◆ PROMPT ◆
Gather the lines below that include the string "agent", copying each in full.

◆ Saved data entries ◆
+ + + +

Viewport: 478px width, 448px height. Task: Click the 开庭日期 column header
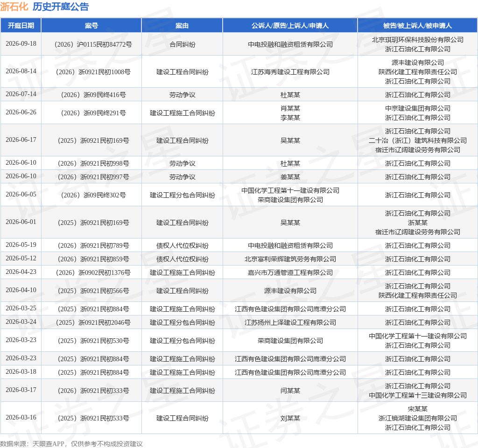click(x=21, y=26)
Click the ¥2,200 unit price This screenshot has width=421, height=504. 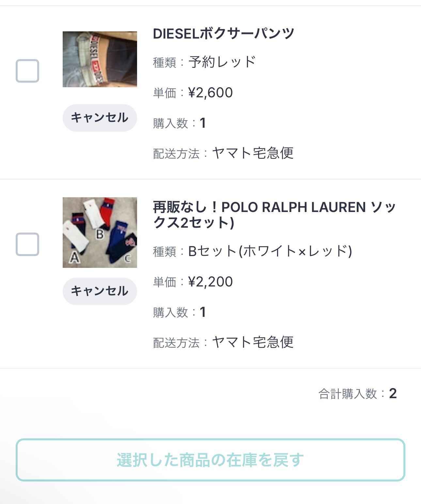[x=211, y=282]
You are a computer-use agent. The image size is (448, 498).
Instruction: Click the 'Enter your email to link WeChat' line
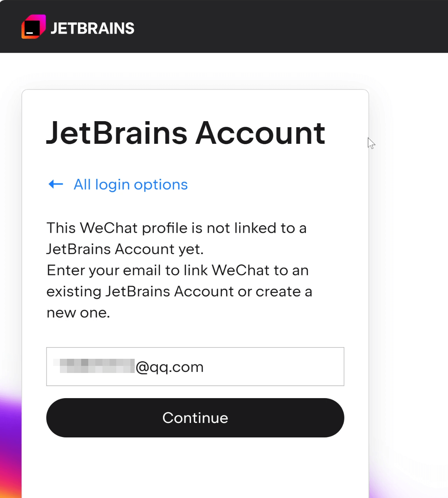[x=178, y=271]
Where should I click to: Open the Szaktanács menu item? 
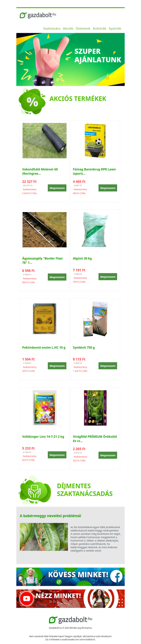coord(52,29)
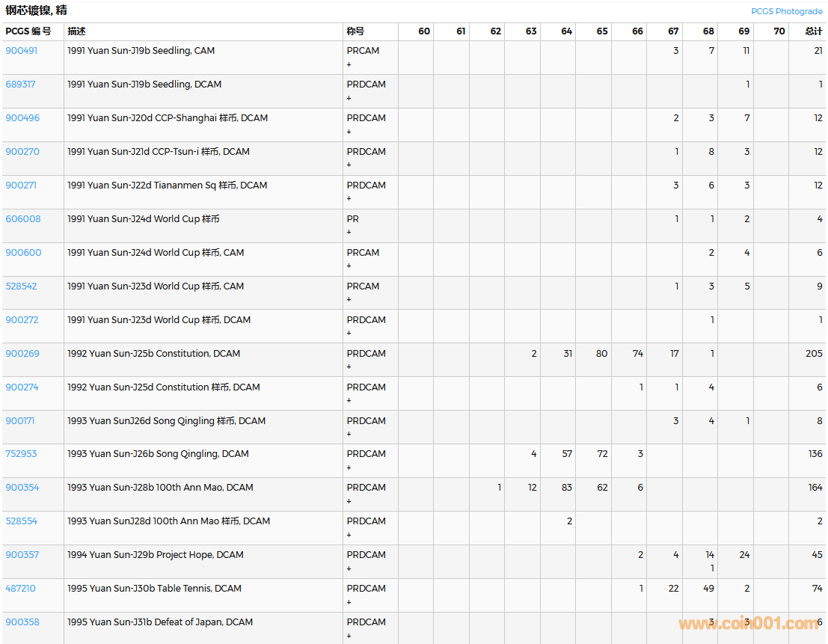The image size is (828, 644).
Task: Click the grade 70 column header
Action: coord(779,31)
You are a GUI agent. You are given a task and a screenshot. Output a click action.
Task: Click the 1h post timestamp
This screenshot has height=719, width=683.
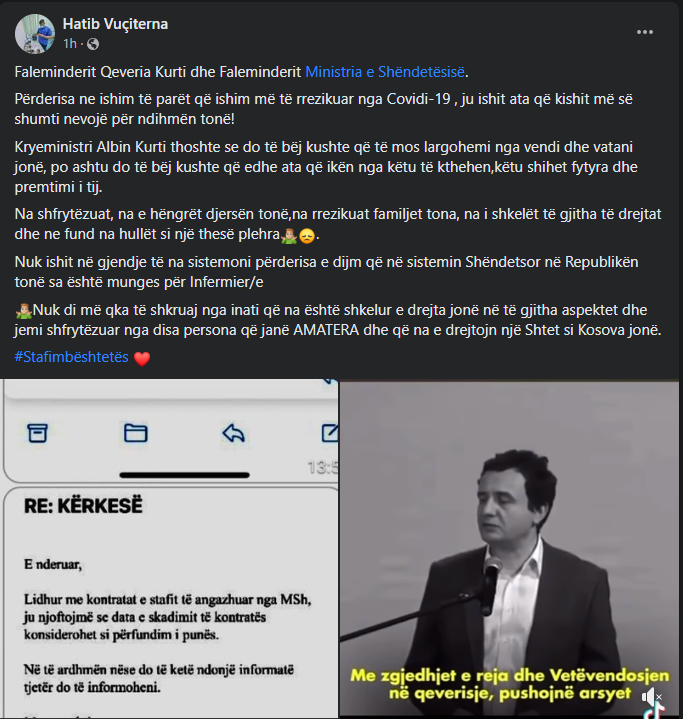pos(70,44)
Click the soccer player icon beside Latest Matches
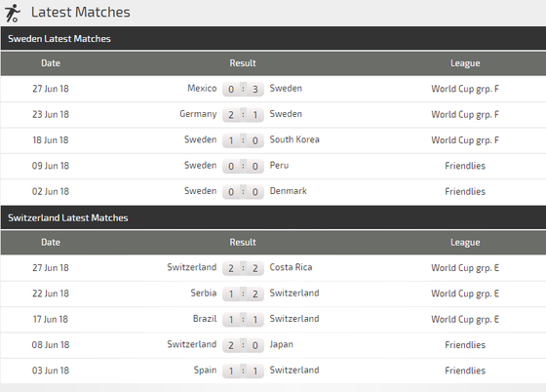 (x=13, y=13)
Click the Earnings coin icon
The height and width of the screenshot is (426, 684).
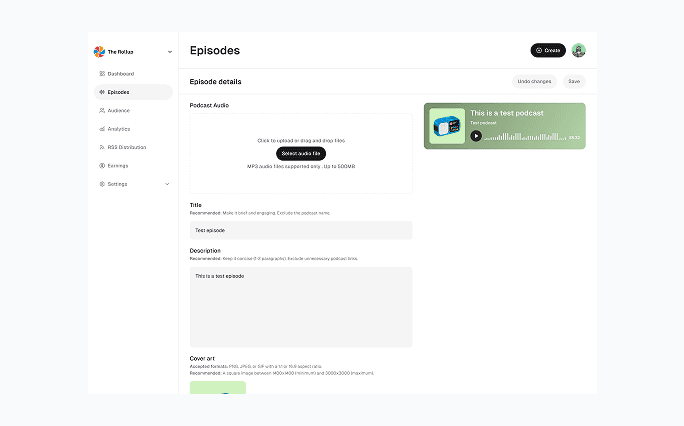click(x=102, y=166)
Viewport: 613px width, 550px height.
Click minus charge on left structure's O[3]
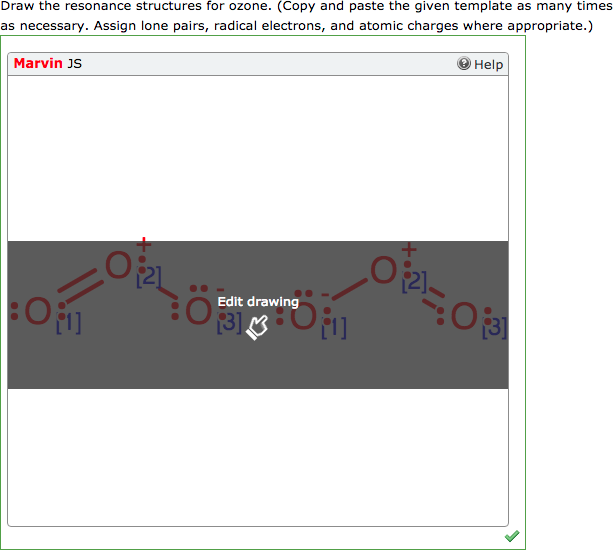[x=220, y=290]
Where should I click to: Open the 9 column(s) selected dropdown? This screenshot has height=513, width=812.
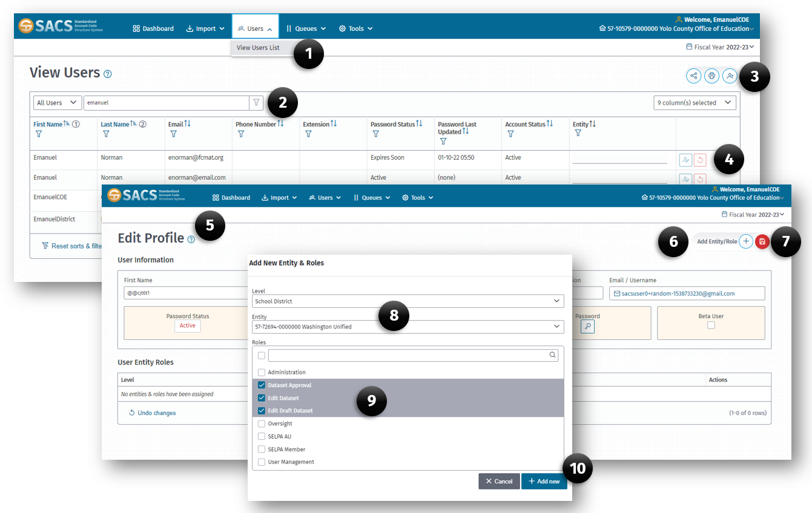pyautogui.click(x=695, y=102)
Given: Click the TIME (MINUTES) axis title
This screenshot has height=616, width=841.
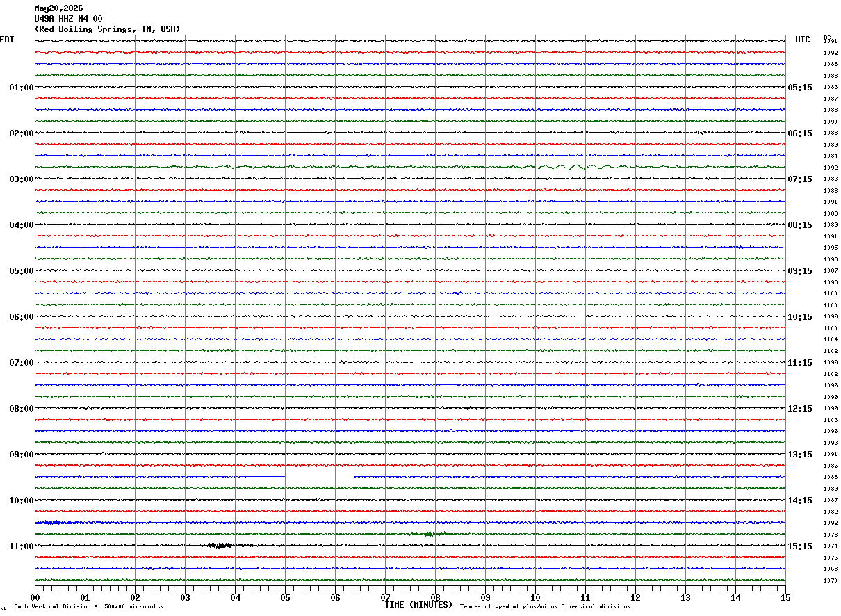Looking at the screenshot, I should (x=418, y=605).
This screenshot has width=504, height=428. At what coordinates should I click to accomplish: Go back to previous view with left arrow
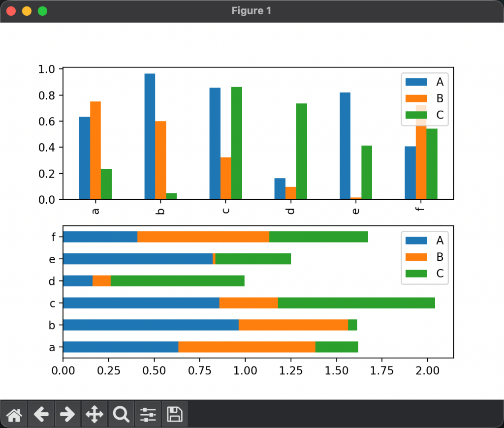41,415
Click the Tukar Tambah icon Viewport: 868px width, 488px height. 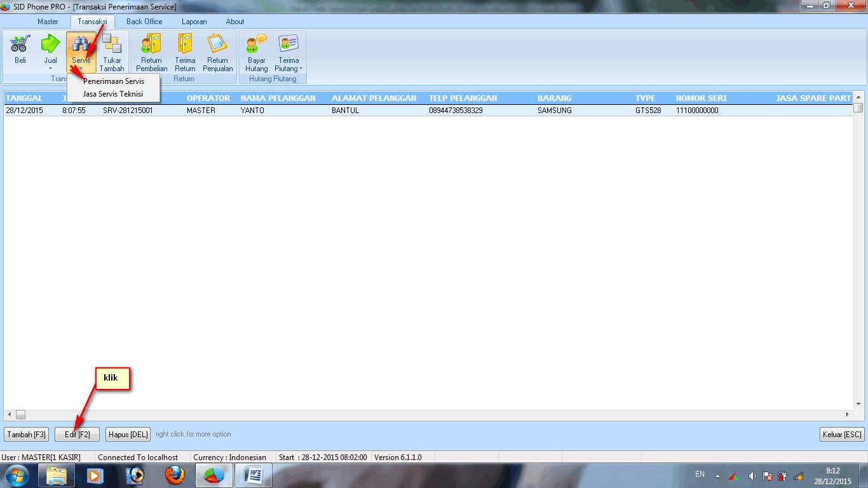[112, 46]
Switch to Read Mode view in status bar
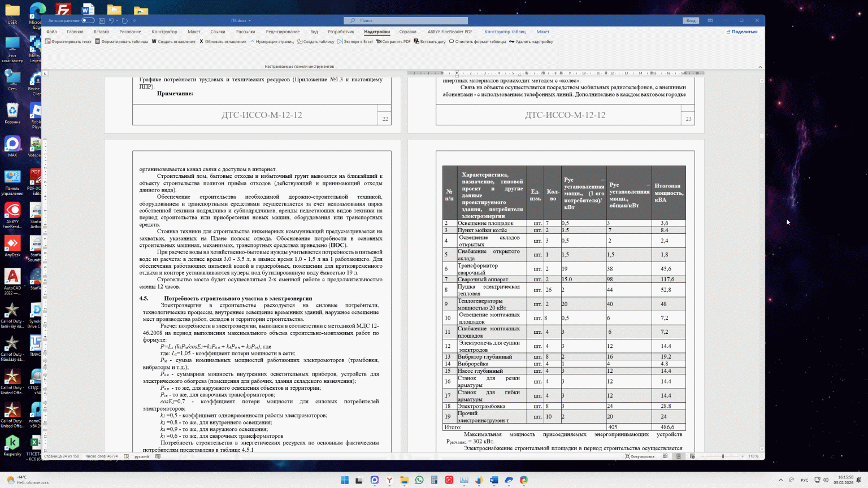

+ + + +

◆ TASK SOLUTION ◆
You are a computer-use agent. The image size is (448, 498).
You are a GUI agent. You are given a task and a screenshot. Output a click action.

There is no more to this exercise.